Early life and high school career
Kitley grew up playing basketball, softball and volleyball, preferring softball by fifth grade. She switched her focus to basketball before her freshman year at Northwest Guilford High School in Greensboro, North Carolina, when she stood 6 ft 2 in (1.88 m). As a sophomore, Kitley led Northwest Guilford to its first state championship at the 4A tournament and was named most valuable player (MVP) of the title game. She helped her team win another state title in her junior season, repeating as MVP of the title game. Before her senior season, Kitley suffered a torn anterior cruciate ligament during an Amateur Athletic Union game. Following surgery, she was sidelined until the final two games of the season. Rated a five-star recruit by ESPN, she committed to play for Virginia Tech at the college level under head coach Kenny Brooks.

College career
On November 5, 2019, Kitley made her collegiate debut and scored a season-high 27 points, shooting 13-of-15 from the field, in a 105–41 win over Saint Francis (PA).
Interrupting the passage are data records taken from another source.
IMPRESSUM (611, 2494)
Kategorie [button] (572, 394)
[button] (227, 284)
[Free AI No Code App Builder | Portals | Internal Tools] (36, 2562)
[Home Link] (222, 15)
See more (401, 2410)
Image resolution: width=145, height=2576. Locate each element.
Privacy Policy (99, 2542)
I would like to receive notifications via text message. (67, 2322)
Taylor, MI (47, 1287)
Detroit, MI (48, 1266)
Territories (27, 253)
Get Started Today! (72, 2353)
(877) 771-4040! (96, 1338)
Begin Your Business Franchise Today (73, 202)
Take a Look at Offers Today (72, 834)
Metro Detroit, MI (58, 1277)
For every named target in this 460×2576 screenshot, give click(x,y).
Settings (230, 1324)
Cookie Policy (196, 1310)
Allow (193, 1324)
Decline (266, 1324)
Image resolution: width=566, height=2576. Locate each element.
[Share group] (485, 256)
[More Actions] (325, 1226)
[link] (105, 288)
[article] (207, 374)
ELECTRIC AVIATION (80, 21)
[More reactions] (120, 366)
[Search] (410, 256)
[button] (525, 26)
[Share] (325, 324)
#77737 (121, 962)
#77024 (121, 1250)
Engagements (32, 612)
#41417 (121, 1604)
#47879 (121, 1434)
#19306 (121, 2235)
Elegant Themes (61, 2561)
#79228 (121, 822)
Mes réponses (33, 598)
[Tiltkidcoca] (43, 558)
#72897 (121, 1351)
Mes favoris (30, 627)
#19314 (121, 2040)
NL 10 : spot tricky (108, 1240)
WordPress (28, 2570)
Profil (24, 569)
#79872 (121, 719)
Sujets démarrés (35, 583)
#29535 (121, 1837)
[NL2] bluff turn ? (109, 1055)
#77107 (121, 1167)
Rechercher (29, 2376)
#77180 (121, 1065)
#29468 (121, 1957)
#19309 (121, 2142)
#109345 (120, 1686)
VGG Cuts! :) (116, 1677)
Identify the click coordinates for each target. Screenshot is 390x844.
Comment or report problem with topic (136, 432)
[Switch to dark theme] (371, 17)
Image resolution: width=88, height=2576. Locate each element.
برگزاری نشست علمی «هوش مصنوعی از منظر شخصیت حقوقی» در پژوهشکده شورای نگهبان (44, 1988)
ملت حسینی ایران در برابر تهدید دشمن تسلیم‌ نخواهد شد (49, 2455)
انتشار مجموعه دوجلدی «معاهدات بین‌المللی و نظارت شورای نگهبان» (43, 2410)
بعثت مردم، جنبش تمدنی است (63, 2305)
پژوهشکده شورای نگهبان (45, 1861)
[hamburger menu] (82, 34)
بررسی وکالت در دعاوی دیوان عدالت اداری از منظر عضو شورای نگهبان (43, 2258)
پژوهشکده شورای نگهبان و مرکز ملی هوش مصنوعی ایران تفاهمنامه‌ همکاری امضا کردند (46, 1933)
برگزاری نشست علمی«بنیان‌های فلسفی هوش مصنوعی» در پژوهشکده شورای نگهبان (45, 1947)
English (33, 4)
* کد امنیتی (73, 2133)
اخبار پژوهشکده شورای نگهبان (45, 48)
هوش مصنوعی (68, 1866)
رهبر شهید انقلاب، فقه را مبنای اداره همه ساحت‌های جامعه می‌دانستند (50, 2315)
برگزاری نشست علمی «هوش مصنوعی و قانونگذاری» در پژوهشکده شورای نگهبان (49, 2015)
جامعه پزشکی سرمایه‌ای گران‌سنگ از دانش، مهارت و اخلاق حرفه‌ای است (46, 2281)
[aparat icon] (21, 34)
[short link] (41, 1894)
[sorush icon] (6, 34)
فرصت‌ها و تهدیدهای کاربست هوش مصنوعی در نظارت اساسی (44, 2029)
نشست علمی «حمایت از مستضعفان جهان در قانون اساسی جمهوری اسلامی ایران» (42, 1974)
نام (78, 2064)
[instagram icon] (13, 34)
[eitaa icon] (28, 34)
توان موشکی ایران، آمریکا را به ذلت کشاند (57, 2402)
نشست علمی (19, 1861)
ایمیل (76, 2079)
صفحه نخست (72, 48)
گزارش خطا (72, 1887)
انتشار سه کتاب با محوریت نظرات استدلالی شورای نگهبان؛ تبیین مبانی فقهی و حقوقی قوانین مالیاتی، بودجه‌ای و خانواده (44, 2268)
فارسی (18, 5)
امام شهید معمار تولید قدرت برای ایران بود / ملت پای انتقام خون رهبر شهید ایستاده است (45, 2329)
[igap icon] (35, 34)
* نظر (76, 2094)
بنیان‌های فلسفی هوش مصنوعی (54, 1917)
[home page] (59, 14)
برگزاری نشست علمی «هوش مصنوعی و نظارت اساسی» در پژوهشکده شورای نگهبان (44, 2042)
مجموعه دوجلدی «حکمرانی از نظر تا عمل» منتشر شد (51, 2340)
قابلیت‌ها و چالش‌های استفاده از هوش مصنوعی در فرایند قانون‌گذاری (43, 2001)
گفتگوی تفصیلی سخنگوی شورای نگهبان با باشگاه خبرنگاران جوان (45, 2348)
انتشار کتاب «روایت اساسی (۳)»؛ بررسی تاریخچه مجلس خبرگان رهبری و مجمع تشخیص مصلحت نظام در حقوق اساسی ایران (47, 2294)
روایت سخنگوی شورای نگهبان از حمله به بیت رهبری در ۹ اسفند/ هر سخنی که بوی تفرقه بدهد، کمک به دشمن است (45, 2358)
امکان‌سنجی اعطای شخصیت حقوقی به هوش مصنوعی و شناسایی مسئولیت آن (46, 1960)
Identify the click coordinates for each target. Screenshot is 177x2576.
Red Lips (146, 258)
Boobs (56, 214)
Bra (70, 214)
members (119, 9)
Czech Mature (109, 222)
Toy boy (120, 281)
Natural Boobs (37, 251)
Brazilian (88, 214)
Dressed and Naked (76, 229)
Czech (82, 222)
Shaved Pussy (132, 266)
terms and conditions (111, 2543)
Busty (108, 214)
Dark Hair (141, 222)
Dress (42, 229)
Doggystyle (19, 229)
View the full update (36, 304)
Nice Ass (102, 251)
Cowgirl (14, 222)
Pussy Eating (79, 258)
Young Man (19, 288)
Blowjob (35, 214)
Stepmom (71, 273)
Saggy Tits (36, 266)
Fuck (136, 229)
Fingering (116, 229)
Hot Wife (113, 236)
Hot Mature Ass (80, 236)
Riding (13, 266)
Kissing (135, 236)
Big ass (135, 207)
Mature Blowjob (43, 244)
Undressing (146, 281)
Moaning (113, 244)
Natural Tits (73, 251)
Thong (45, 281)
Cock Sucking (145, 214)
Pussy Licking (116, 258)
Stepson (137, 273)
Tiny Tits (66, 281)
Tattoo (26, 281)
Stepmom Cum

She recorded the most points by a Virginia Tech freshman in a debut. As a freshman, Kitley averaged 12.5 points, 7.5 rebounds and 2.1 blocks per game and was named Atlantic Coast Conference (ACC) Freshman of the Year. On December 4, 2020, she posted a sophomore season-high 30 points and 11 rebounds in an 84–59 win against Appalachian State. On January 17, 2021, Kitley tied the program single-game record with 21 rebounds, while scoring 18 points in a 67–64 loss to Wake Forest. One week later, she scored 30 points for a second time, along with 13 rebounds, in an 89–87 loss to AP No. 2 NC State. Kitley averaged 18.2 points and 10.4 rebounds per game as a sophomore, earning first-team All-ACC honors.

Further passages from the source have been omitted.